Directive: Pick up the extract below on Oshkosh Truck Corporation's third-quarter fiscal 1997 results after its final sentence and continue it.

Oshkosh Truck Corporation (the company) reported net income of $2.8
million, or $0.33 per share, on sales of $176.6 million for the third
quarter of fiscal 1997, compared to a net loss of $4.6 million, or $0.52
per share, on sales of $112.0 million for the third quarter of fiscal
1996. The fiscal 1996 results were adversely affected by after-tax
charges of $6.1 million principally related to the write-off of its then
remaining investments in Mexico and production delays associated with a
defense subcontract to Steeltech Manufacturing, Inc. (Steeltech).

Sales of both commercial and defense products increased in the third
quarter of fiscal 1997 compared to the third quarter of fiscal 1996.

Given information:
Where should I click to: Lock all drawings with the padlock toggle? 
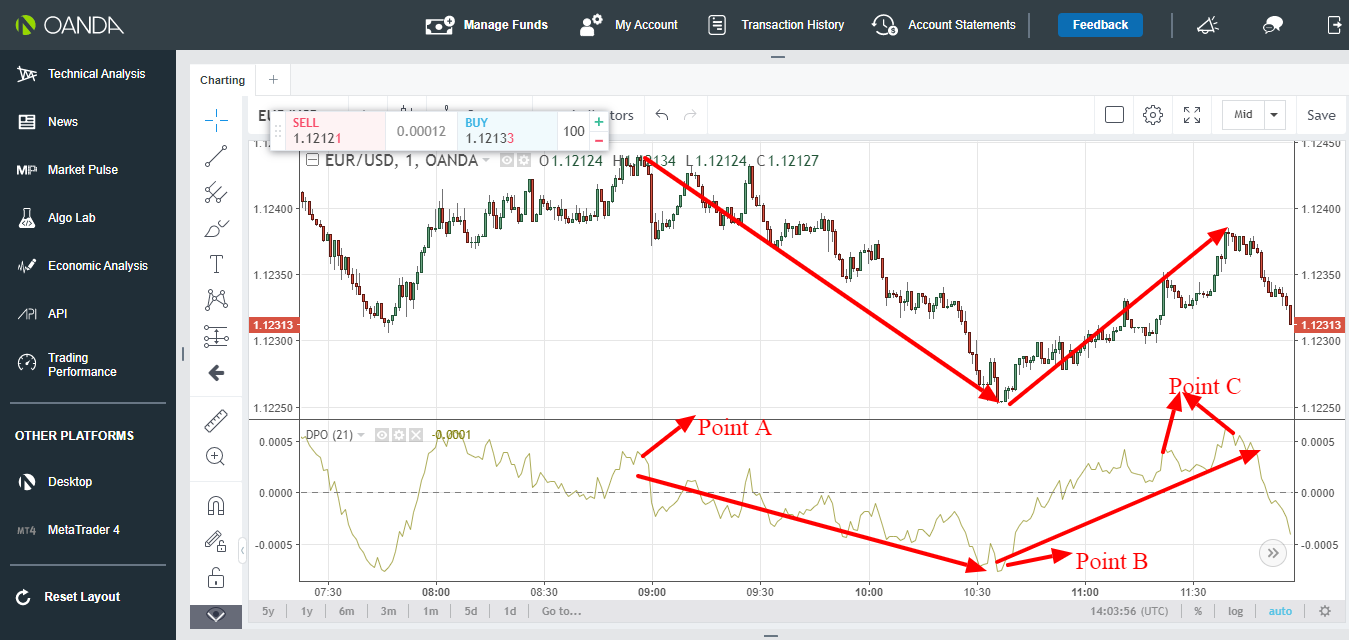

...

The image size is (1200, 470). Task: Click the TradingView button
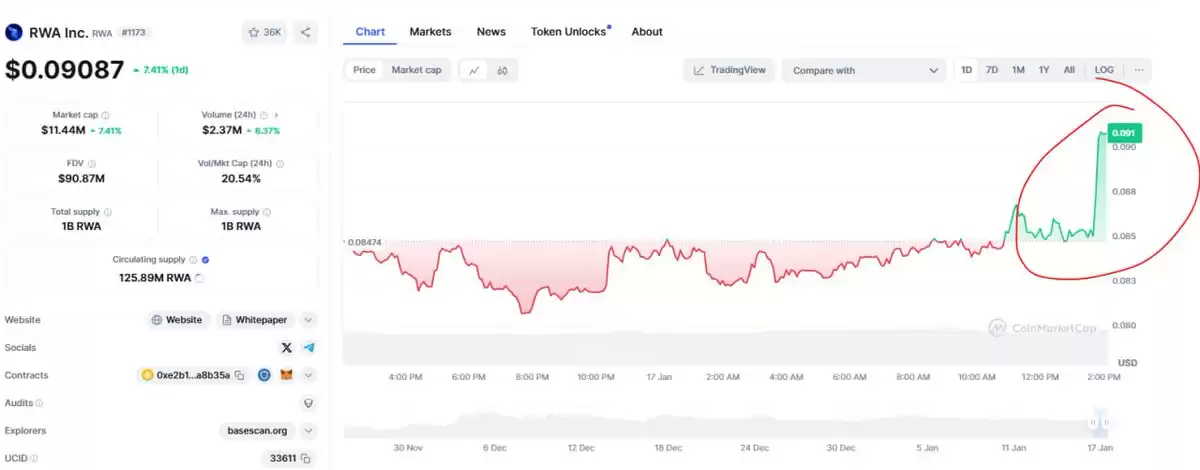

Reply to the exercise:
Commercial sales in the third quarter of fiscal 1997 increased $51.7
million or 104.0% from the third quarter of fiscal 1996 to $101.4 million
principally due to sales of fire trucks and other fire apparatus as a
result of the acquisition of Pierce Manufacturing Inc. (Pierce) on
September 18, 1996. Sales of construction, airport rescue and fire
fighting (ARFF), snow removal and refuse vehicles and commercial van
trailers decreased slightly during the third quarter. Sales of defense
products totaled $75.2 million in the third quarter of fiscal 1997, an
increase of $12.9 million or 20.7% as compared to the third quarter of
fiscal 1996. The increase in defense sales principally resulted from the
sale of ISO-Compatible Palletized Flatracks (IPF) which are being produced
by Steeltech.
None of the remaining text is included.